Of two closets in my NYC apartment, the tiny one was for coats, boots, television, and tool box). The other was for clothes, and was five feet wide by 18” deep.
     Anything needing a hanger went in that closet, on a thin wire hanger. My left bicep was notably stronger because I shoved loaded hangers to the left when fitting in another item.        
     Reading one night, I heard a muffled sound of slope collapse. Although ongoing demolition next door had come within two bricks of my inside wall, it was midnight. The thick pine closet pole, sturdy enough for fifty pounds of clothes, had given up. Again! Last warning! One end had gouged a track down the left wall, the other slumped on the floor. The clothes, still on hangers, had folded themselves as the pole went down, and cowered on my shoes.

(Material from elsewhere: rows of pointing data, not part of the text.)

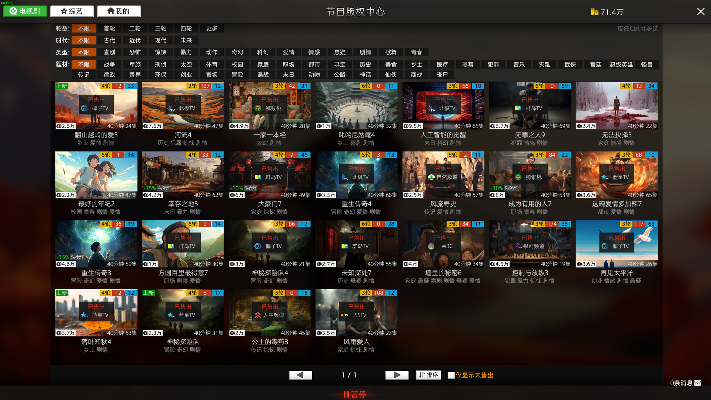Switch to the 我的 tab
Screen dimensions: 711x400
coord(119,11)
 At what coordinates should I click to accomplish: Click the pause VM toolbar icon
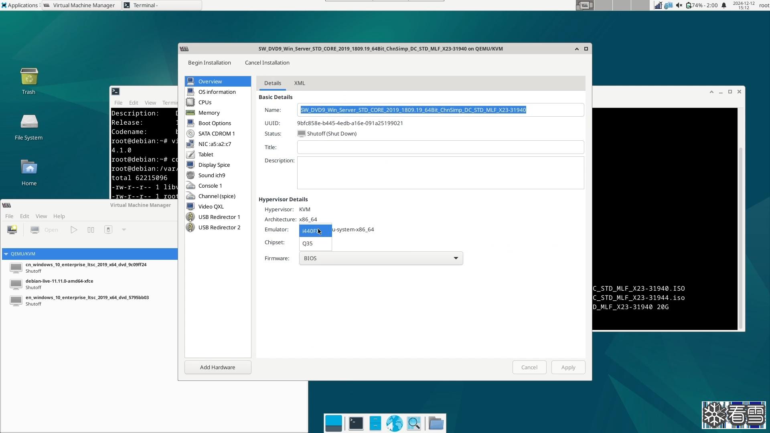(91, 230)
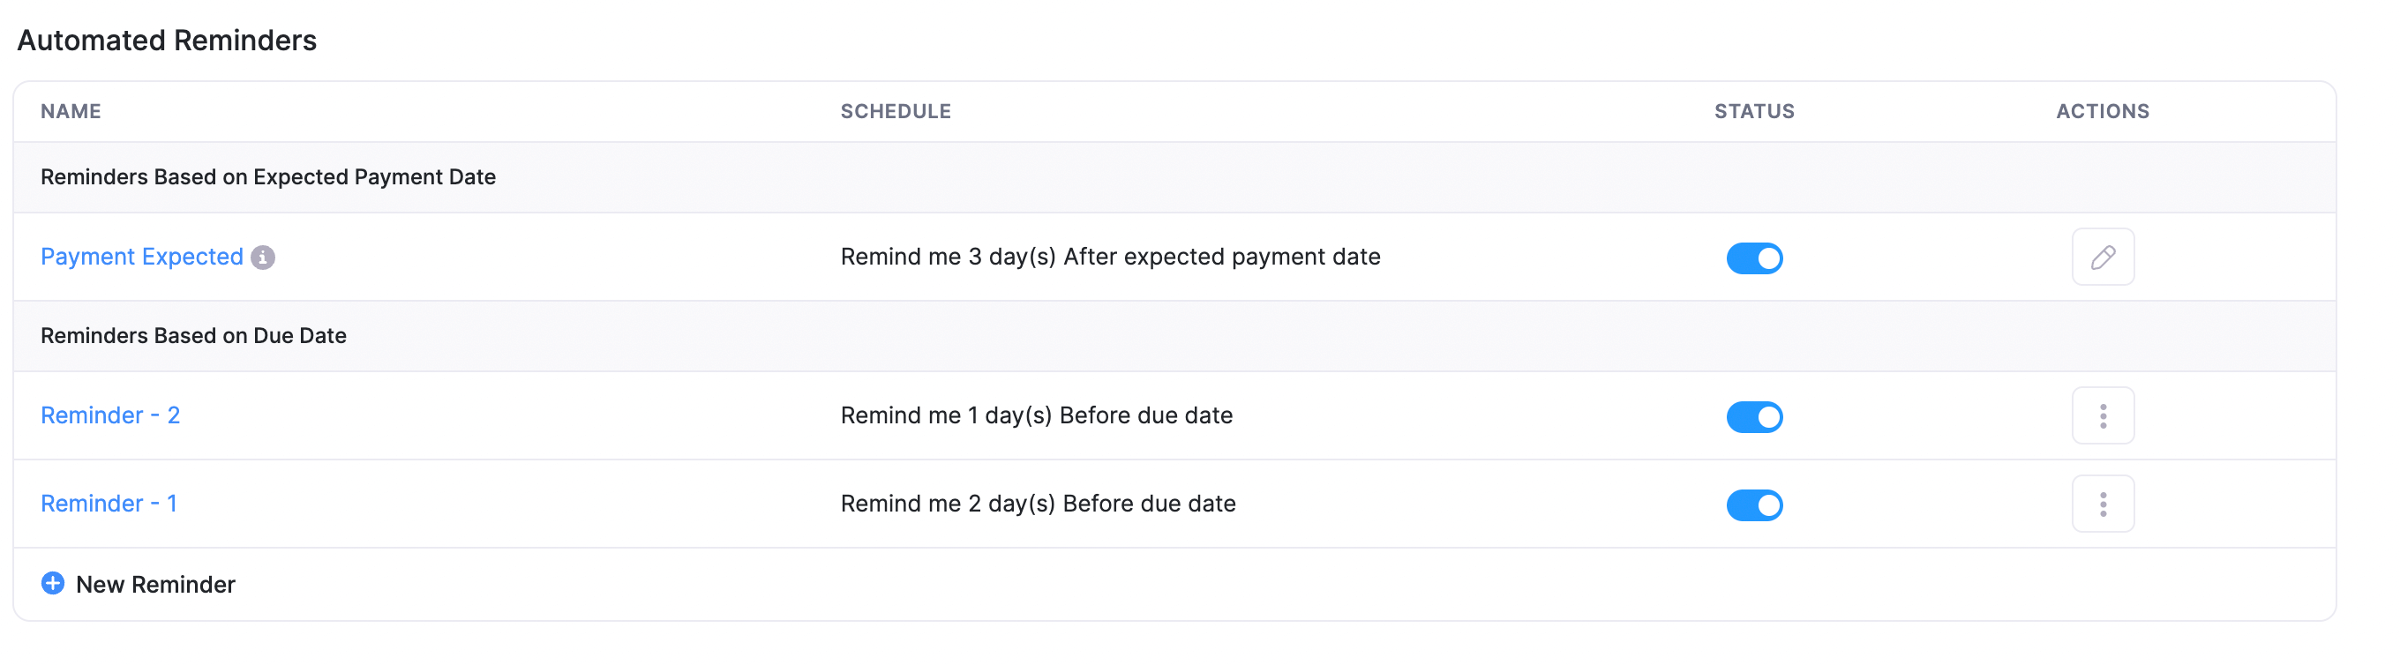2400x665 pixels.
Task: Click the blue plus icon next to New Reminder
Action: coord(52,584)
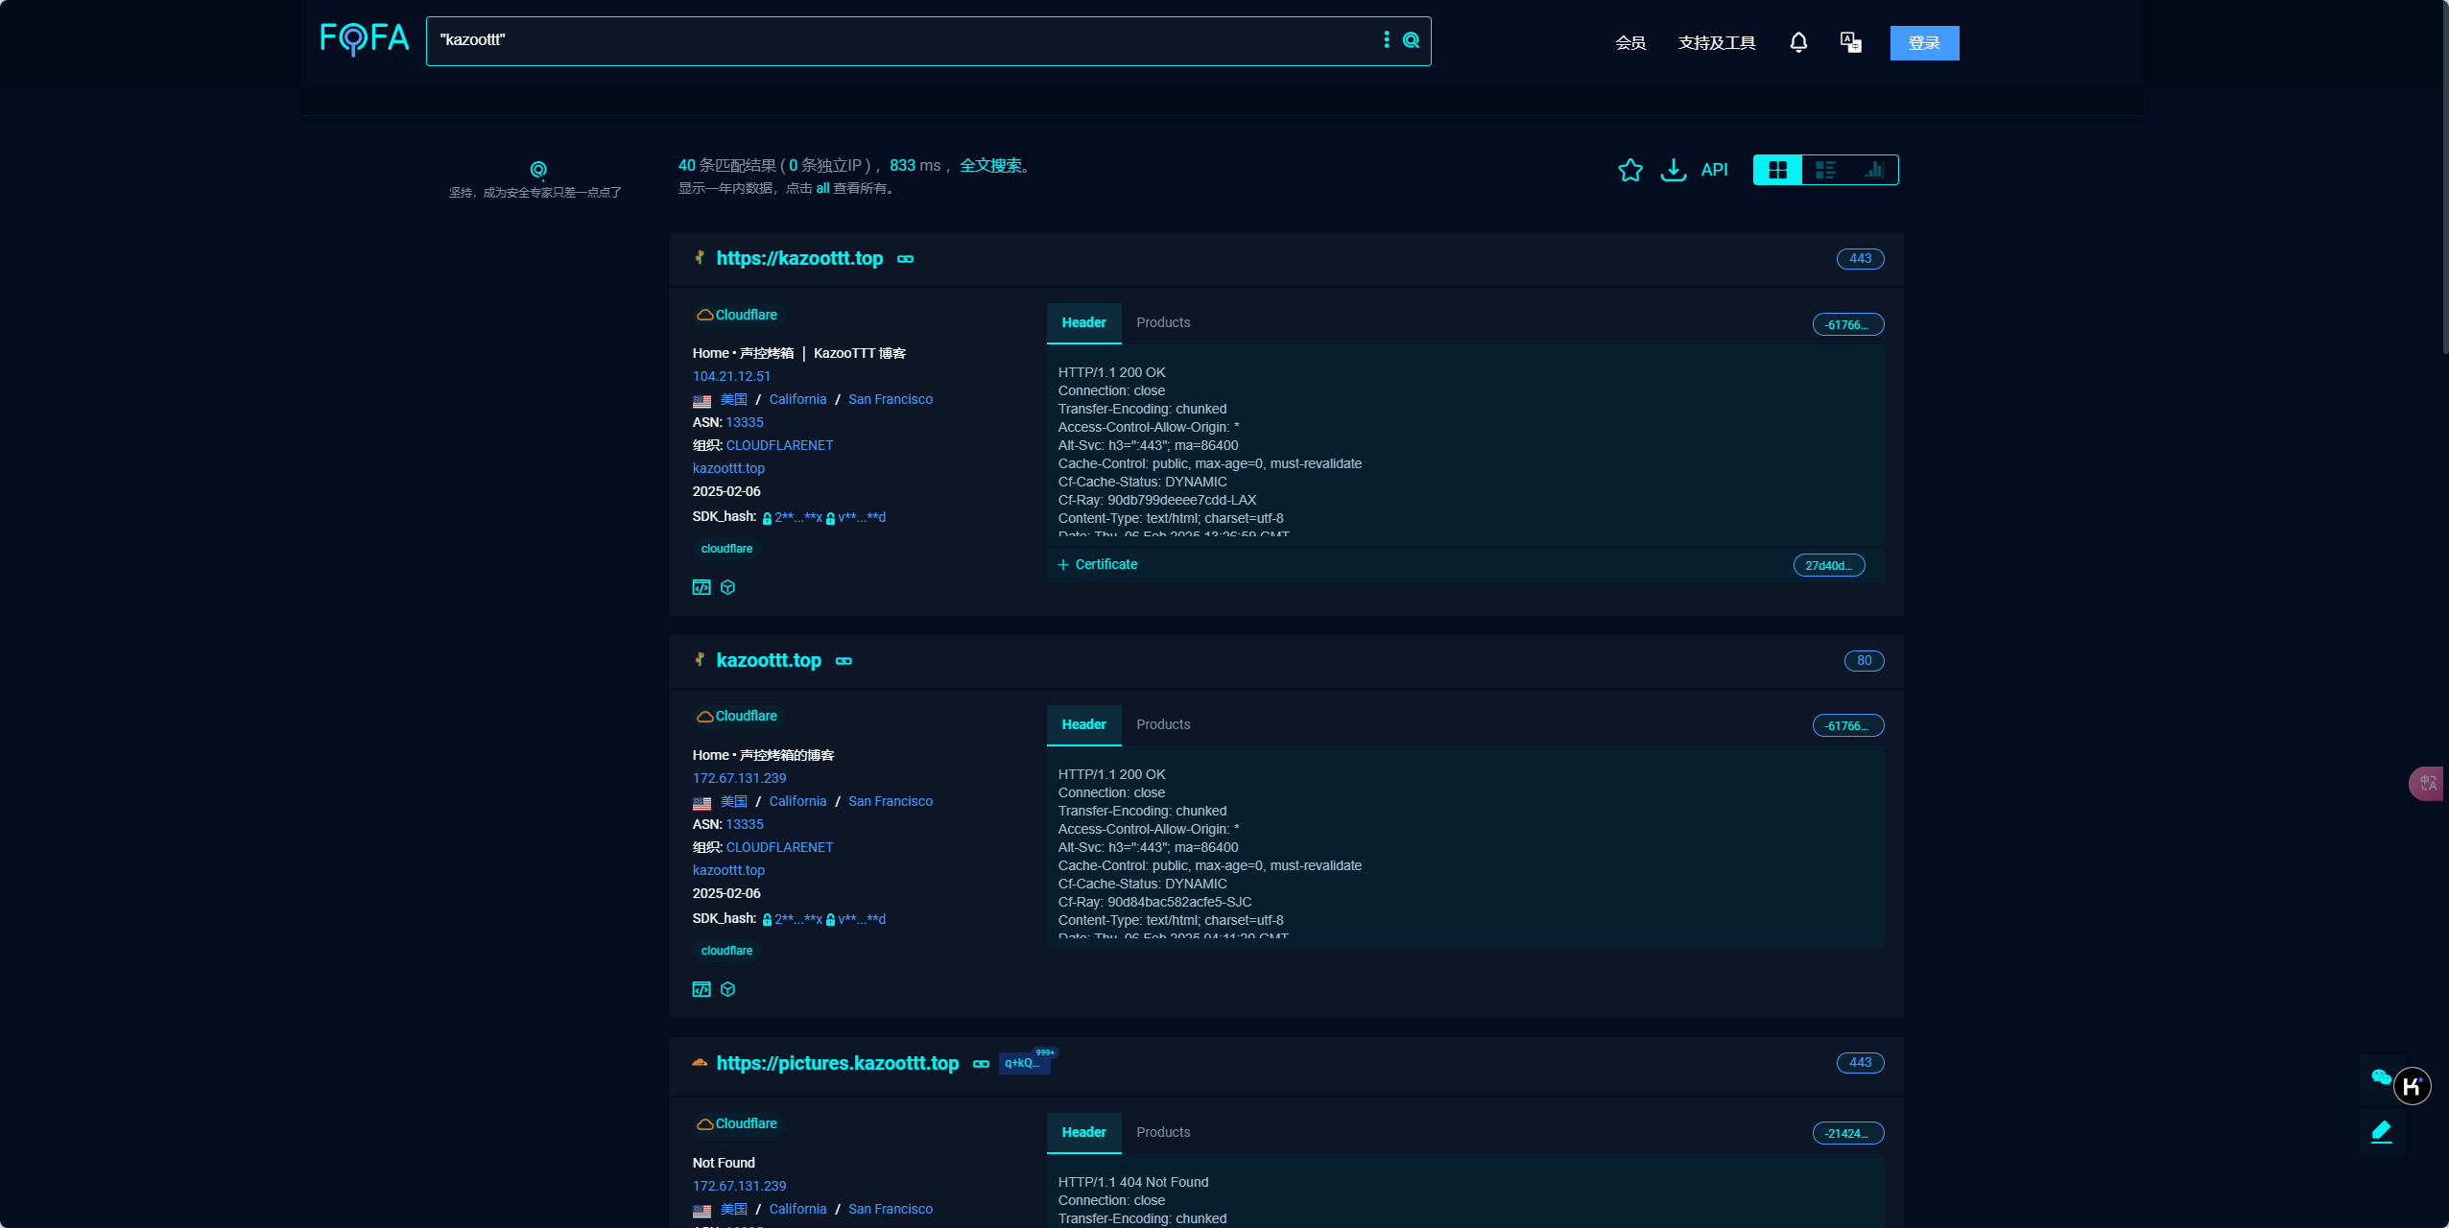Click the search query input field

902,40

     The next day, I put anything that wasn’t black, gray, off-white or beige (no matter how much I loved it or its colors -- turquoise, crimson, marigold, vintage prints, equable plaids), into garbage bags and lugged them to a thrift store. 
    I tried to fit the weight-warped pole back into its socket hardware. But it was now too short. I got my tool box from the other closet, unscrewed one socket, shimmed it with cardboard, and screwed it back with longer screws. I hung up my austere black, gray, white and beige clothes. They were patient -- there was plenty of room.